Sob análise, os trejeitos do personagem
de Fábio Assunção na novela das 8


Marcelo Marthe

Daniel (Fábio Assunção): o bico não mente. Ele está fixado na fase oral

A uma semana do final da novela Paraíso Tropical, já se pode afirmar: no duelo entre mocinho e vilão, o deletério Olavo (Wagner Moura) foi quem roubou a cena. Mas Daniel, o executivo mauricinho vivido por Fábio Assunção, deixará sua marca: ele é um dos personagens mais cheios de tiques que já se viram nos folhetins da Globo. Daniel vive em alerta contra as armações do rival. Só não precisava exagerar. É o jeito destrambelhado como mexe os braços e os ombros quando desafia Olavo. Ou ainda as mãos agitadas que exibe nas discussões com o chefe, Antenor (Tony Ramos) – numa cena, ele chegou a dar pancadas numa mesa que ecoaram pelo estúdio. O rapaz não relaxa nem quando está no aconchego de casa, como demonstra o jeito tenso de enfiar as mãos no bolso. Isso para não falar naquele bico travado – fato que não escapou aos humoristas do Casseta & Planeta em sua versão satírica, o "Fábio Assungão". Gestos expansivos são usados pelos atores para realçar a dramaticidade de uma cena. Na tela pequena da TV, contudo, as atuações em geral são mais contidas. Profissionais experientes dão conta do recado não raro apenas com os olhos ou a modulação da voz. Outros – como Assunção em Paraíso Tropical – baseiam suas interpretações num repertório de expressões condizentes com seus personagens.

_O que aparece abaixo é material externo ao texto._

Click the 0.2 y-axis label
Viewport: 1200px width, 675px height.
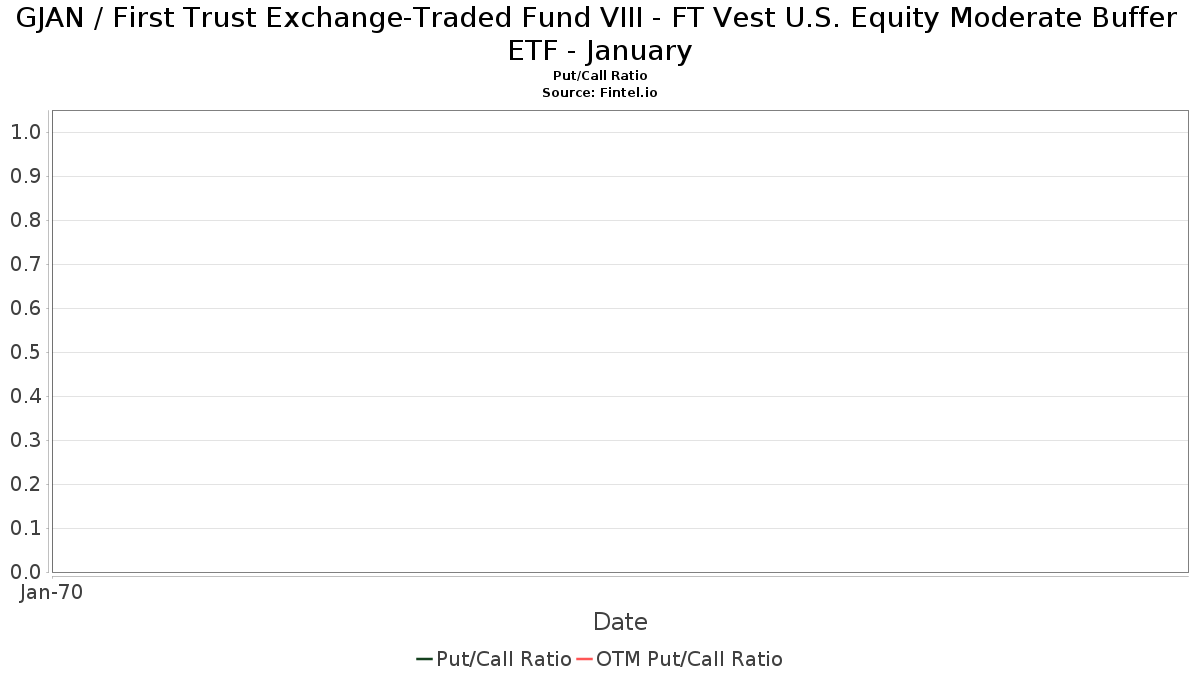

O ritmo industrial das gravações e a insegurança podem levar à exacerbação dessa fórmula. "Quando está sob pressão, a defesa do ator muitas vezes é se agarrar a maneirismos", diz a preparadora de elenco Sonaira D'Ávila.

A psicologia também tem algo a dizer sobre o gestual de Daniel. Se fosse um executivo de verdade, seus piripaques pegariam mal. "Aqueles trejeitos passam uma impressão de descontrole emocional e despreparo. Seria difícil um sujeito assim conseguir emprego", diz o especialista em retórica Reinaldo Polito. À luz da terapia reichiana, podem-se tirar conclusões ainda mais espantosas sobre Daniel. "É possível compreender certos traços da personalidade de uma pessoa por meio de seu gestual", diz o psicoterapeuta Claudio Mello Wagner. Tome-se o bico de Daniel. Essa "expressão de mania", como se diz no jargão da área, pode ser sinal de que na infância a pessoa sofreu um trauma por ter sua amamentação cortada bruscamente. O que costuma resultar em adultos eternamente insatisfeitos e ansiosos. Tecnicamente (com perdão do pedantismo), Daniel é o que se classifica como um sujeito fixado na fase oral. Coisa que se encontra nas melhores novelas.